The Old School Award was created by the Punahou Alumni Association in 1976 to recognize an individual who may not be an alumnus, but “who exemplifies the spirit of Punahou through outstanding service to the School.” It was more than fitting for Dean “Tiger Tom” Metcalf to receive the award when he retired in 1990. By then, he had literally defined the position of Academy dean and shepherded eight graduating classes.
Still the lively raconteur today at 97 years old, Metcalf likes to tell the story of how he became one of the first Academy deans. He arrived at Punahou in 1950, and after four years of teaching sixth and eighth grades and another three as an Academy English teacher, then Punahou President John Fox approached him in spring 1957, with an irresistible offer.
“Tom, we know what your faults are, but we want to offer you a position as dean,” Fox said.
“What’s a dean?” Tom asked.
“I don’t know, but there will be four of you.”
And so Metcalf’s dream role began.
“Being a dean was the best position one could have at Punahou,” Metcalf said as part of a 2021 Alumni Week video. “You pick up ninth graders – 14 years old, coming into the Academy. You stay with them for four years and see them grow from boys and girls into young men and women.”
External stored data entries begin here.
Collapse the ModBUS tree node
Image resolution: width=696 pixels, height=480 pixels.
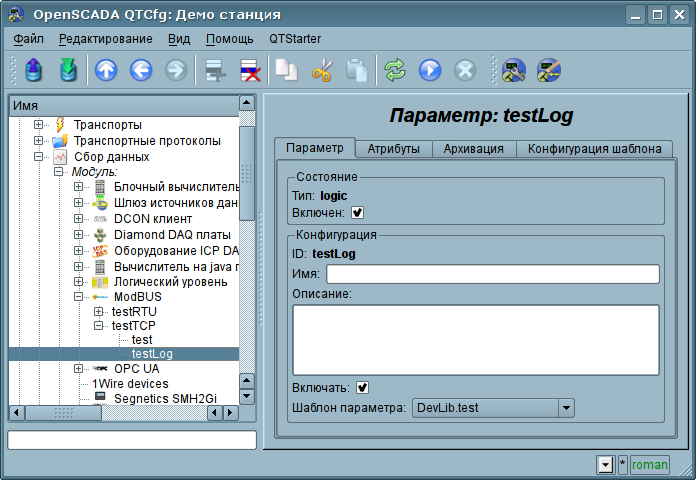coord(79,297)
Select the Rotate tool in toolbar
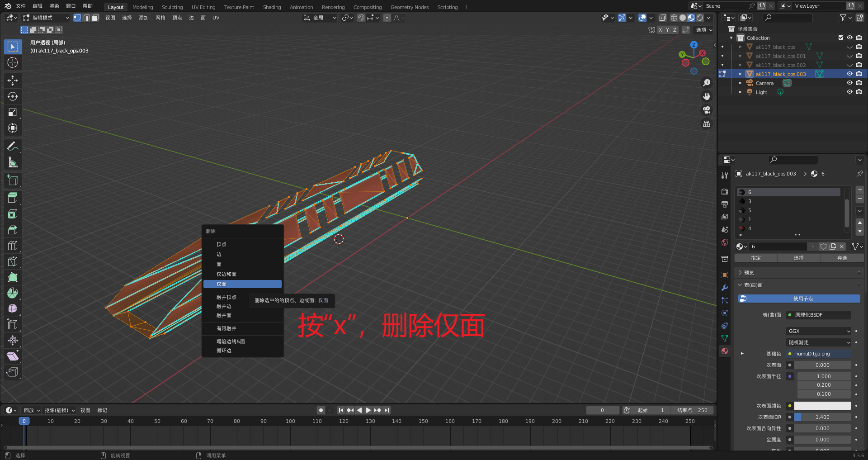The image size is (868, 460). 13,96
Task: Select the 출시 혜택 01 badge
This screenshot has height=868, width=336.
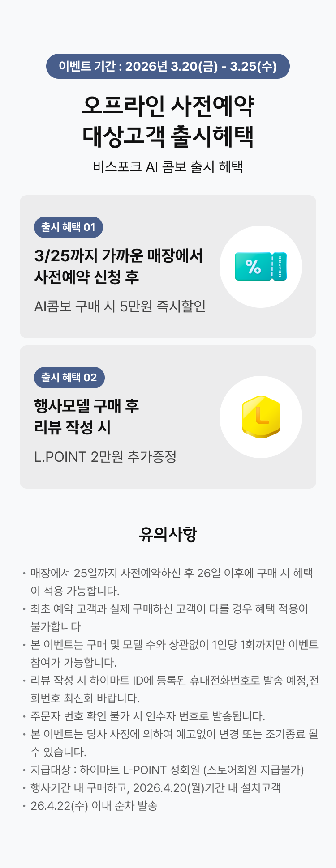Action: 69,227
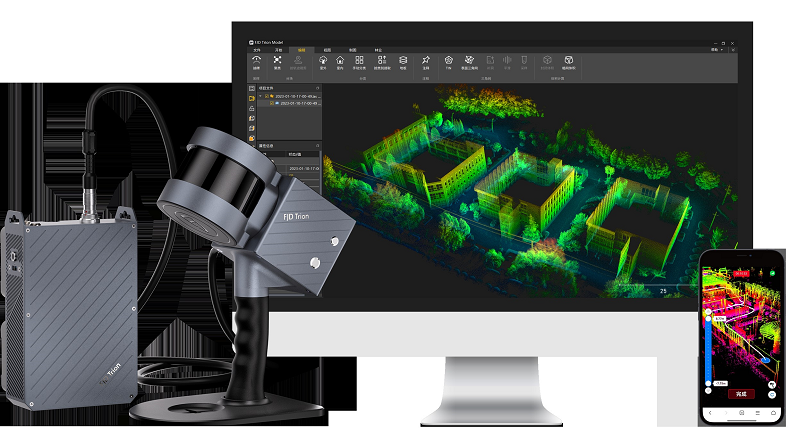Click the yellow camera icon in left sidebar
The image size is (800, 446).
pyautogui.click(x=252, y=98)
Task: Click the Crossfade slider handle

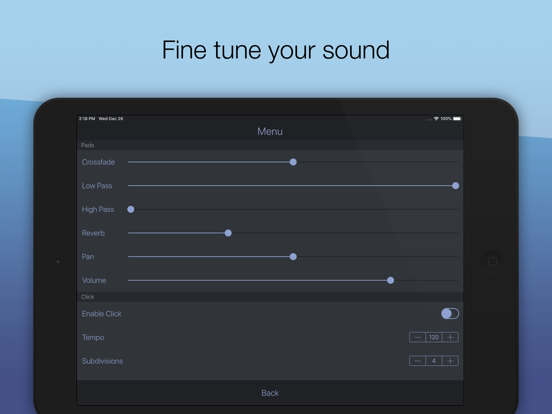Action: [293, 162]
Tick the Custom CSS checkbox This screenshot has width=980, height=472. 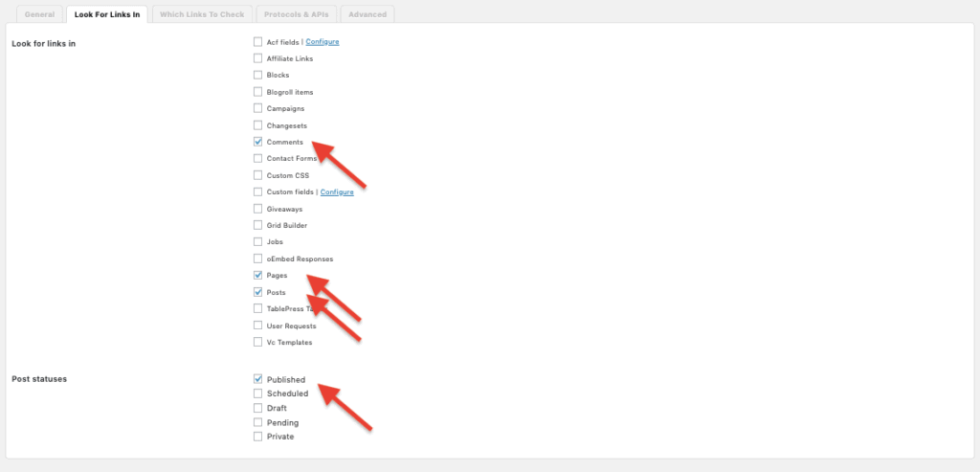tap(258, 175)
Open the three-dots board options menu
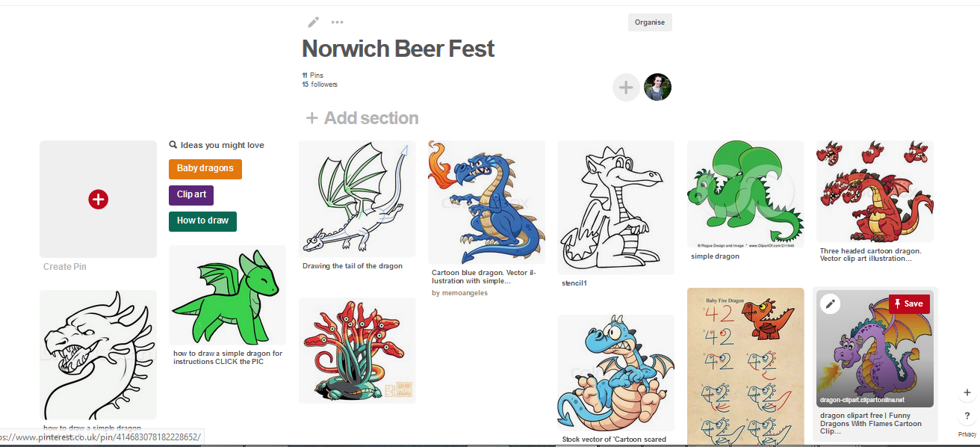This screenshot has width=980, height=447. coord(338,22)

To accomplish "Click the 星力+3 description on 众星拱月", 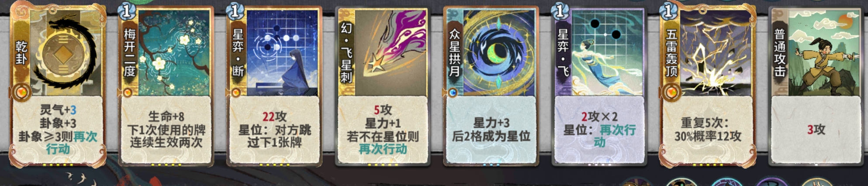I will (x=491, y=123).

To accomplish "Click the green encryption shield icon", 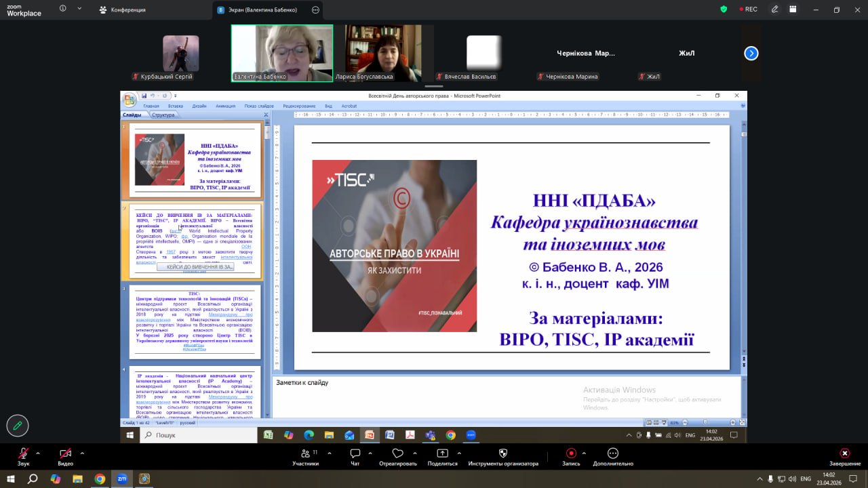I will point(724,9).
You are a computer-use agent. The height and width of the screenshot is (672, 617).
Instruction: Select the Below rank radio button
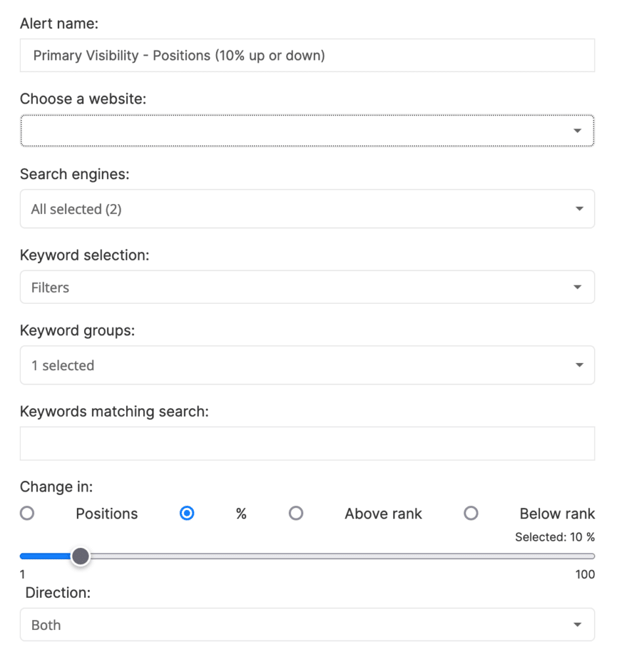click(471, 513)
More than 3,000 students in the Classes of 1959, 1963, 1967, 1971, 1976, 1980, 1984 and 1988 successfully completed the Punahou experience, thanks, in part, to Dean Metcalf’s wry wit, practical common sense and deep well of tough love.
Although it’s been more than three decades since he served as dean, he remembers individual students and incidents in uncanny detail. He recalls the Class of ’76 featuring him in a dance number in their senior Variety Show, dubbing him the “Dancing Dean.” And he still Zooms with the Class of ’59 on the first Friday of each month. (“They may be 80, but to me they are still 18,” he said.)
Byron Washom ’67 says whenever he sees Metcalf, he tells him that everything he accomplishes in life is a “dividend of (his) guidance to take risks while pursuing whatever becomes my passion.” So in October 2021, eager to incent engagement in his 55th Reunion, Washom proposed that the Class of ’67 create an endowed financial aid fund in honor of their former dean.
With characteristic modesty, Metcalf initially didn’t want the limelight shone on him, but then warmed to the plan, and agreed that the fund would be called “Tiger Tom.” He hoped the money raised would help students who are making a difference, but haven’t been recognized for their actions.
Within three months, the Class of ’67 had contributed twice the gift minimum for establishing an endowed financial aid fund. “How better to convey our sincerest mahalo to a great mentor and friend?” Washom said. “We hope that other classes join us in supporting the Tiger Tom Metcalf Endowed Financial Aid Fund.”
Remembering the cold February day when he took the bus from Middlebury College into Burlington for his Punahou job interview, Metcalf is mindful that life could have been very different had he not found his way to Hawai‘i. “I have to thank Punahou and Hawai‘i for a wonderful life,” he said.
And now, many more students will have Tiger Tom to thank for their Punahou experiences in years to come.